LOL. You lack the confidence. so you will never come together and tell any studio anything. so here is whats gonna happen. as the tech improves, it will be easier to pull off great shots for individuals or less experienced work force. in 5-10 years internet will be second nature and there wont even be a disconnect button. so with that level of communication outsourcing will be sky high. and each of you will stand alone as freelancers. working for a lower payday.

Steve Hulett said...

Obviously, we don't monitor or edit much.

Things get off-topic, move on to the next post.
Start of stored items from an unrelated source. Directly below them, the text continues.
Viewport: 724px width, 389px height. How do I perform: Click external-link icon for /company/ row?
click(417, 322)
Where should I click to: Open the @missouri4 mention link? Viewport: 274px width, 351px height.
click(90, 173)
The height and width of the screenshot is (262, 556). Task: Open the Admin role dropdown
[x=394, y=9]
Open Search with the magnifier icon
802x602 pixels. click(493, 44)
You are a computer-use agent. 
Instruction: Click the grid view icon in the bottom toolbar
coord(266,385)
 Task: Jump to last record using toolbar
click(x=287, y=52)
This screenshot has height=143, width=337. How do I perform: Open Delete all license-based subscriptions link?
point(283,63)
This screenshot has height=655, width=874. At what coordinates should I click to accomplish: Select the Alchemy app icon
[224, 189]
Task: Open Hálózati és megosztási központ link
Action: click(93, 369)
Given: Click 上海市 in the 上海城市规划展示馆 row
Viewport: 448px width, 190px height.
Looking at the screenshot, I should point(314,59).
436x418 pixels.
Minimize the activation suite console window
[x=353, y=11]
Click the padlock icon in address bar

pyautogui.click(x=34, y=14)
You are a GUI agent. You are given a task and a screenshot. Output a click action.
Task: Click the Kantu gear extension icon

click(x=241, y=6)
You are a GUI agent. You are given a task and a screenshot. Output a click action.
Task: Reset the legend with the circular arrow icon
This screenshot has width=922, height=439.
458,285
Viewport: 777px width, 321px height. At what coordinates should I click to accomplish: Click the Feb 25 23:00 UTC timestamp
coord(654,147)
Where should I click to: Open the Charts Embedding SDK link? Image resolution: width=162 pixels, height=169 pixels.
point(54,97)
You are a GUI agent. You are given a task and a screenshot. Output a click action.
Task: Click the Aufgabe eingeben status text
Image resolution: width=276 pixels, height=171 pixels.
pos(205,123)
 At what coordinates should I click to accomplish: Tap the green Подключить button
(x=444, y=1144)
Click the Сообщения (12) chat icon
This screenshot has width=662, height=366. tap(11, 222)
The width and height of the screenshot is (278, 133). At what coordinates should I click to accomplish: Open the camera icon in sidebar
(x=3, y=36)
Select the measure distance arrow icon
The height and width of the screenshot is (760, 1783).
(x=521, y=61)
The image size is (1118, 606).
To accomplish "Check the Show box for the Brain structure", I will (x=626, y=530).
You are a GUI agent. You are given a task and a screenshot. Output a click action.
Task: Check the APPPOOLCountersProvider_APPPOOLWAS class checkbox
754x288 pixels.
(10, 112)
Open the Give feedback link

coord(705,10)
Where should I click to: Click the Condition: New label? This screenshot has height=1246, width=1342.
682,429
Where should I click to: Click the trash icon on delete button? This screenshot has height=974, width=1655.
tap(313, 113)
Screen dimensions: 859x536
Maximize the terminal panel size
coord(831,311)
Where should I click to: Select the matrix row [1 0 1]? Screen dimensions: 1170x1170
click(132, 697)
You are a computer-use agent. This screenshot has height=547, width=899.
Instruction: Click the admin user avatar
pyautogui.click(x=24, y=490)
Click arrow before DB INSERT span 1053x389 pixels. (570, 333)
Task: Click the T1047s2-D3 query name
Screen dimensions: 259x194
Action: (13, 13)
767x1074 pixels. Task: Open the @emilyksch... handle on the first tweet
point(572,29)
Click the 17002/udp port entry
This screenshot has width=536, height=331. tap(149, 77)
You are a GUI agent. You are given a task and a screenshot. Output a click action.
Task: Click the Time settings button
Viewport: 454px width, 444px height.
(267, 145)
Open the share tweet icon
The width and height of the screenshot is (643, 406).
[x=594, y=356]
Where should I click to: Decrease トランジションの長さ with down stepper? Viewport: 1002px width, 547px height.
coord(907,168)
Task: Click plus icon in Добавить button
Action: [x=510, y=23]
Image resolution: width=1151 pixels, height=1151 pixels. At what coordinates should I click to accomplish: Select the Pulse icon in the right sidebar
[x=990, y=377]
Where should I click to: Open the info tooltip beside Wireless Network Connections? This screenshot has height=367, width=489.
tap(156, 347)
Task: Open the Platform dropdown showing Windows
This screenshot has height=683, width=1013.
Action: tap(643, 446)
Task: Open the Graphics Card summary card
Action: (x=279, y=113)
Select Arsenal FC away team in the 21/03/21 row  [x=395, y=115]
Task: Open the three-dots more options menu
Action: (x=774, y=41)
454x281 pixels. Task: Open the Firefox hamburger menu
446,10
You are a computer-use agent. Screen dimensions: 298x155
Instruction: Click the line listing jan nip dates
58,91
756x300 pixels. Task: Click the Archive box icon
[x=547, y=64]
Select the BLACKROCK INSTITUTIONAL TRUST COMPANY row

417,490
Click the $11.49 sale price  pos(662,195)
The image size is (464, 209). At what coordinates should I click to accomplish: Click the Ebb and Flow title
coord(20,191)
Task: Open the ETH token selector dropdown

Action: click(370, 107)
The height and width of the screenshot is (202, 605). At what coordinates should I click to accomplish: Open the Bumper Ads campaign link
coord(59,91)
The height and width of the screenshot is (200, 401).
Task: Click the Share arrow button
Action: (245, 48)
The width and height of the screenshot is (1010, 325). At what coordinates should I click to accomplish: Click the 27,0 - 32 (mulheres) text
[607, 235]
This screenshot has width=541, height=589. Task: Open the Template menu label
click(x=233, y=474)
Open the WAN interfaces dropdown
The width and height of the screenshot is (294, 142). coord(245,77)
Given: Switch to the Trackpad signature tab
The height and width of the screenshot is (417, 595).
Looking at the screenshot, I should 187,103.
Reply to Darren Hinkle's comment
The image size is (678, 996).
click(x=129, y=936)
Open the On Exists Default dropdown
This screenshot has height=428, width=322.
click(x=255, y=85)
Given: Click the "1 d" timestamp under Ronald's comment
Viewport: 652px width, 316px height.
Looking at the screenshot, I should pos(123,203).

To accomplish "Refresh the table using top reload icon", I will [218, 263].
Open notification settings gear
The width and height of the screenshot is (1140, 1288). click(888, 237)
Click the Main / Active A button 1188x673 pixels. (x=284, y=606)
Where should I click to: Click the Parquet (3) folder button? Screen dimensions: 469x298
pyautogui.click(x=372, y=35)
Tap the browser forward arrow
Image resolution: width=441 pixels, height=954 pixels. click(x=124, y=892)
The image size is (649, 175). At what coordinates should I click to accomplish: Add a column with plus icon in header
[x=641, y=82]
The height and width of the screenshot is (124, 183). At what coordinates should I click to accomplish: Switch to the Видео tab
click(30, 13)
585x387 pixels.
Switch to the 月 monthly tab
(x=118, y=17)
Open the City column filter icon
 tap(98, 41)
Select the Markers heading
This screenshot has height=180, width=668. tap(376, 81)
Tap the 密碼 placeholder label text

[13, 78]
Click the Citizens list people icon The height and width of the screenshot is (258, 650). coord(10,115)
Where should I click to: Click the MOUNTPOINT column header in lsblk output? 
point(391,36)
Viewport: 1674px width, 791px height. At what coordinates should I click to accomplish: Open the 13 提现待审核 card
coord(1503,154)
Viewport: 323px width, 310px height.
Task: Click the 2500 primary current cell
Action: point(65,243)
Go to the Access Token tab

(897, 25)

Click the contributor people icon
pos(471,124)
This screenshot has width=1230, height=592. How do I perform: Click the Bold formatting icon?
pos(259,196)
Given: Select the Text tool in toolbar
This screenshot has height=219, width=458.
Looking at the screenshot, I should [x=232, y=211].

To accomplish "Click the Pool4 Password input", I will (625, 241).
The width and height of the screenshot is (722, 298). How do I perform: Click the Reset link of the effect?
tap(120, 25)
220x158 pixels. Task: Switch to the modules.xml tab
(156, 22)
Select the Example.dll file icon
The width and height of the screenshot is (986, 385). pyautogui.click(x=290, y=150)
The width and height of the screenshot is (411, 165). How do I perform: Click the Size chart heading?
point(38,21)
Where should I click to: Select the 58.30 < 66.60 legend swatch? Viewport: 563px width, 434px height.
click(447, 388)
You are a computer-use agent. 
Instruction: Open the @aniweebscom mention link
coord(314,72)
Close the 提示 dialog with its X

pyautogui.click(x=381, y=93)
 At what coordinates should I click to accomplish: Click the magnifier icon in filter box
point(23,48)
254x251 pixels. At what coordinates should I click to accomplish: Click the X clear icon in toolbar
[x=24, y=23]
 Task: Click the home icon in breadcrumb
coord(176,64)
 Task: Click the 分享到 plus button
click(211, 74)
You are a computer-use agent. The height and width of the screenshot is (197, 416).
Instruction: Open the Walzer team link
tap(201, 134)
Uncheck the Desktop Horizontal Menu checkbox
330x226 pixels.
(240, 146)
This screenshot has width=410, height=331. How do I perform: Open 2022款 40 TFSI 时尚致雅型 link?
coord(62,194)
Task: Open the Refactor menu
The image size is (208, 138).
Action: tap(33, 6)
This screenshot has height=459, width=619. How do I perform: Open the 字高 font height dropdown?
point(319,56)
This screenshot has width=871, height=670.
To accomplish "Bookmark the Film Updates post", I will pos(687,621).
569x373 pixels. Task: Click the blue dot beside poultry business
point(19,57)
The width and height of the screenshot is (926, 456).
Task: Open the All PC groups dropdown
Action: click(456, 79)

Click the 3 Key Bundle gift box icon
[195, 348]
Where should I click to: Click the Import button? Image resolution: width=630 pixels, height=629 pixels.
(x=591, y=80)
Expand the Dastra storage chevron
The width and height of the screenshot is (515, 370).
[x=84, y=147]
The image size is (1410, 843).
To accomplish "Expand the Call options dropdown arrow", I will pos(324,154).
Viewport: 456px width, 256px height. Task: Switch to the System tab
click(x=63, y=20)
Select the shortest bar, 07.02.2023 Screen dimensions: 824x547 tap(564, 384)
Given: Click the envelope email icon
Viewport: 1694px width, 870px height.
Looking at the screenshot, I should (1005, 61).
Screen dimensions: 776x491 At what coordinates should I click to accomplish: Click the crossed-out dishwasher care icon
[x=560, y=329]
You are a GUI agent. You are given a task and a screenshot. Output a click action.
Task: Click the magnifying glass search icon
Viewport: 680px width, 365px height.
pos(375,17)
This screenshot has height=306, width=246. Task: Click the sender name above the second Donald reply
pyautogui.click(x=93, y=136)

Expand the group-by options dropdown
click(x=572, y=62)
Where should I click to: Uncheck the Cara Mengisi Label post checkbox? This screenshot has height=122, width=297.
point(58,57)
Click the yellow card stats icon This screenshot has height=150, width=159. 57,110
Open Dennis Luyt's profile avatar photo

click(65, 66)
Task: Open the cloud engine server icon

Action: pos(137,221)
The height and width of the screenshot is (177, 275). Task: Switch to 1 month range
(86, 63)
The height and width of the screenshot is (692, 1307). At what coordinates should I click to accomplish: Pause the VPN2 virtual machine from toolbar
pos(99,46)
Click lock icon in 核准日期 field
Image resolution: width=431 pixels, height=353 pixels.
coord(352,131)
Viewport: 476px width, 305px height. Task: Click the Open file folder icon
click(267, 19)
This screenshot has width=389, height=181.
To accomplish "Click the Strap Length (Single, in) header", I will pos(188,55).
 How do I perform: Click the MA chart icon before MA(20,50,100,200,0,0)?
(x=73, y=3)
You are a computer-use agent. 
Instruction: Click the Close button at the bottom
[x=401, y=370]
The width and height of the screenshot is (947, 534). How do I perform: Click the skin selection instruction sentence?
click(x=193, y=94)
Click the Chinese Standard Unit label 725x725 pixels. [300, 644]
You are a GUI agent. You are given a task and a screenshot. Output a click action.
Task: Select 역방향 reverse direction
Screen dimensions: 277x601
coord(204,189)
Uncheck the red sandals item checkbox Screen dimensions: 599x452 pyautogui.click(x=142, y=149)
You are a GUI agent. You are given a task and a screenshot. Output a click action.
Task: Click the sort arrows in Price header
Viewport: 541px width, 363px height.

There's always newer off-topic comments at the later offerings.

Anonymous said...

Any idea how much this VFX made per hour?

If it was a flat $1000/day on a 1099 basis, he made $58/hour. ($1000/17hrs).

If he was paid time-and-a-half past 8 hours, double-time past 12 hours, time-and-a-half for the first eight hours on Saturdays and double-time for remaining hours on Saturdays and all day Sunday, my feeble attempt at math says he was worth $38/hour.

If working consecutive days without a break pushed him into double-time for all hours, he had a $29/hour rate.

Whatever his hourly rate actually was, it reeks that the employer could find the money to pay artists $7000/week but not a penny more for health insurance benefits.

Anonymous said...

I only problem i see in many is there habits which lead to health problems and anxiety . Cause of any health problem would be your bad habits..so you need to first have positive thoughts and self confidence!